**PASSAGE DU DOCUMENT:**
+ + + + +

54 % des garages concernés par la réglementation Piec
Pour autant, le chemin à parcourir reste encore long pour que la pièce de seconde vie s’impose définitivement dans les garages. Le baromètre révèle ainsi que 35 % des réparateurs ne savent pas ce qu’est une Piec. Plus alarmant, 45 % des sondés se disent réticents à son utilisation… L’étude du Gipa nous apprend également que seuls 54 % des ateliers se déclarent concernés par la réglementation liée à l’usage de ces pièces alternatives. Et parmi ces derniers, 43 % des garages ne les proposent que si le client le demande.
Pour justifier cet emploi encore très erratique des Piec dans les ateliers, Patrick Poincelet rappelle que la réglementation est non coercitive aujourd’hui. Le texte tient uniquement en une simple proposition du professionnel à son client, sans qu’il y ait obligation pour l’un ou l’autre de donner une suite à cette requête.
"L’arrêté définissant la gestion de la filière VHU intègrera les deux et trois roues ainsi que les quadricycles à moteur. Sa modification pourrait intégrer de possibles pénalités en cas de non-respect de la réglementation", prévient le président des recycleurs de Mobilians.

+ + + + +

**EXTRAIT DES DONNÉES:**

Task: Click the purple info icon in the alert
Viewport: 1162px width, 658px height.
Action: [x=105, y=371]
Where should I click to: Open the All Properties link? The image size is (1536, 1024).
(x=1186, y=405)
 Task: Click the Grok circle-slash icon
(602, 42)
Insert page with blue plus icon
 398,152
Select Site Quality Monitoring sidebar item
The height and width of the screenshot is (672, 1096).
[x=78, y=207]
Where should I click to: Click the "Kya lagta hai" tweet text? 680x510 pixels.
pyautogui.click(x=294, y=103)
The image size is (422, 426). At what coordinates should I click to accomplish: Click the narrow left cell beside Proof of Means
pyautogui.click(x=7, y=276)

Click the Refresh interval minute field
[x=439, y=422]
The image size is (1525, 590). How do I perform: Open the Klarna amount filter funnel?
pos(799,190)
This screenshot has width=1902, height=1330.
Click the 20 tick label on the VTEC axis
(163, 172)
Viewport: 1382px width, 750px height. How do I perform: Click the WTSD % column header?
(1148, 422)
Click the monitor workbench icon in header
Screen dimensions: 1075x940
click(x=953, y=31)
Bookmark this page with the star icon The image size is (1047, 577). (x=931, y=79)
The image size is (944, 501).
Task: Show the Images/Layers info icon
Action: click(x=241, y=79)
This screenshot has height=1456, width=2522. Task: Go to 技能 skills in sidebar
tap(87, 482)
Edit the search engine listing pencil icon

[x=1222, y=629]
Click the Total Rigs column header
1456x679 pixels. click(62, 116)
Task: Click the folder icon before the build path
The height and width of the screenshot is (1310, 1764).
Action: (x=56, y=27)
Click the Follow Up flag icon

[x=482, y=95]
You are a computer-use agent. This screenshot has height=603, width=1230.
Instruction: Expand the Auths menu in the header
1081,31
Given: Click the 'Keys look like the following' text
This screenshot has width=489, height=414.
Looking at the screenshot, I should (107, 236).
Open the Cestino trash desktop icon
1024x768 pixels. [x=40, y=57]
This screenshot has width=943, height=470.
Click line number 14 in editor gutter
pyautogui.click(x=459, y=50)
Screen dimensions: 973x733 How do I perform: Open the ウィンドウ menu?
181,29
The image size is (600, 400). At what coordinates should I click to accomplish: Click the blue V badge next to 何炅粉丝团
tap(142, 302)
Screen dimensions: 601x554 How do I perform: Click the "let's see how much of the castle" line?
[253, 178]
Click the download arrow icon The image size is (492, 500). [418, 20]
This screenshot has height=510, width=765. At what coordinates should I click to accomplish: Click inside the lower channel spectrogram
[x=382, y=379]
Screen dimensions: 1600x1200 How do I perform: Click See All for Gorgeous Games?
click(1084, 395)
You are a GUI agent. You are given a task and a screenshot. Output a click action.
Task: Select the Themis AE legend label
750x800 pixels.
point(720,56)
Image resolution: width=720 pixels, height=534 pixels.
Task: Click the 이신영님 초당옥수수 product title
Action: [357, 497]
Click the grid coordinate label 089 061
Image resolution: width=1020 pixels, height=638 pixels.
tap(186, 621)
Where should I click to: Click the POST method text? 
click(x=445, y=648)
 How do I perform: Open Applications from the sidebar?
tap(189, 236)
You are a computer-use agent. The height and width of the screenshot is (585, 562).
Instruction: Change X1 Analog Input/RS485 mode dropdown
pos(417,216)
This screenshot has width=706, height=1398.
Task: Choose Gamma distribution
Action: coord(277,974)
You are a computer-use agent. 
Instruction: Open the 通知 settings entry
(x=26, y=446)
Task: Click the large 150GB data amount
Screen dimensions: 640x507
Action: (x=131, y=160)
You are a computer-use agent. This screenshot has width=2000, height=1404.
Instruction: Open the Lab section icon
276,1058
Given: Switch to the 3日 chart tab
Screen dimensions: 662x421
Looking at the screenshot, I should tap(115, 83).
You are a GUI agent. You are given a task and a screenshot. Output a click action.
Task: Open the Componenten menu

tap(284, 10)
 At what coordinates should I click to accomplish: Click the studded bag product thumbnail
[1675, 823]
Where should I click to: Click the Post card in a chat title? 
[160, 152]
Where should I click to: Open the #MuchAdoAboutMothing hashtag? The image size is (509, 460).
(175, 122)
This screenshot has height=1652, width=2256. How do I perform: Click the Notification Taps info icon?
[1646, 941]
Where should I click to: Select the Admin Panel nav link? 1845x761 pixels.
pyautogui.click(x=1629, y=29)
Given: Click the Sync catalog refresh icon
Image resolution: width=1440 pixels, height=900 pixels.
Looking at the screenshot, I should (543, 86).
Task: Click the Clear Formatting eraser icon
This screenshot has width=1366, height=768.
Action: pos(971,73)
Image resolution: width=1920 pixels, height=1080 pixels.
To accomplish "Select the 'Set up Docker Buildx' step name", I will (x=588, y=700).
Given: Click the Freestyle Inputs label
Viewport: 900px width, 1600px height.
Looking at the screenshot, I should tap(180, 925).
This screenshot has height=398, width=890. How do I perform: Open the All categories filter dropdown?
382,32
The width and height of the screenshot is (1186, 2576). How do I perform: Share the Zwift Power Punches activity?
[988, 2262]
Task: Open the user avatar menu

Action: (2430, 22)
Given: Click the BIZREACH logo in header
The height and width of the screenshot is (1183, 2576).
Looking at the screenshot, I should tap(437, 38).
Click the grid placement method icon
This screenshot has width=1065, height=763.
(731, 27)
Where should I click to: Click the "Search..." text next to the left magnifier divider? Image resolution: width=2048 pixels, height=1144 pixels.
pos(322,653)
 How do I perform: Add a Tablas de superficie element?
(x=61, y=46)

+ + + + +

**CONSIGNES:**
Recopiez le passage sur les Piec en commençant par « Pour justifier cet » et en poursuivant jusqu'à « à cette requête. », et remplacez « non coercitive » par « non contraignante ». Les items ne jouent aucun rôle ici.

**RÉSULTAT ATTENDU:**
Pour justifier cet emploi encore très erratique des Piec dans les ateliers, Patrick Poincelet rappelle que la réglementation est non contraignante aujourd’hui. Le texte tient uniquement en une simple proposition du professionnel à son client, sans qu’il y ait obligation pour l’un ou l’autre de donner une suite à cette requête.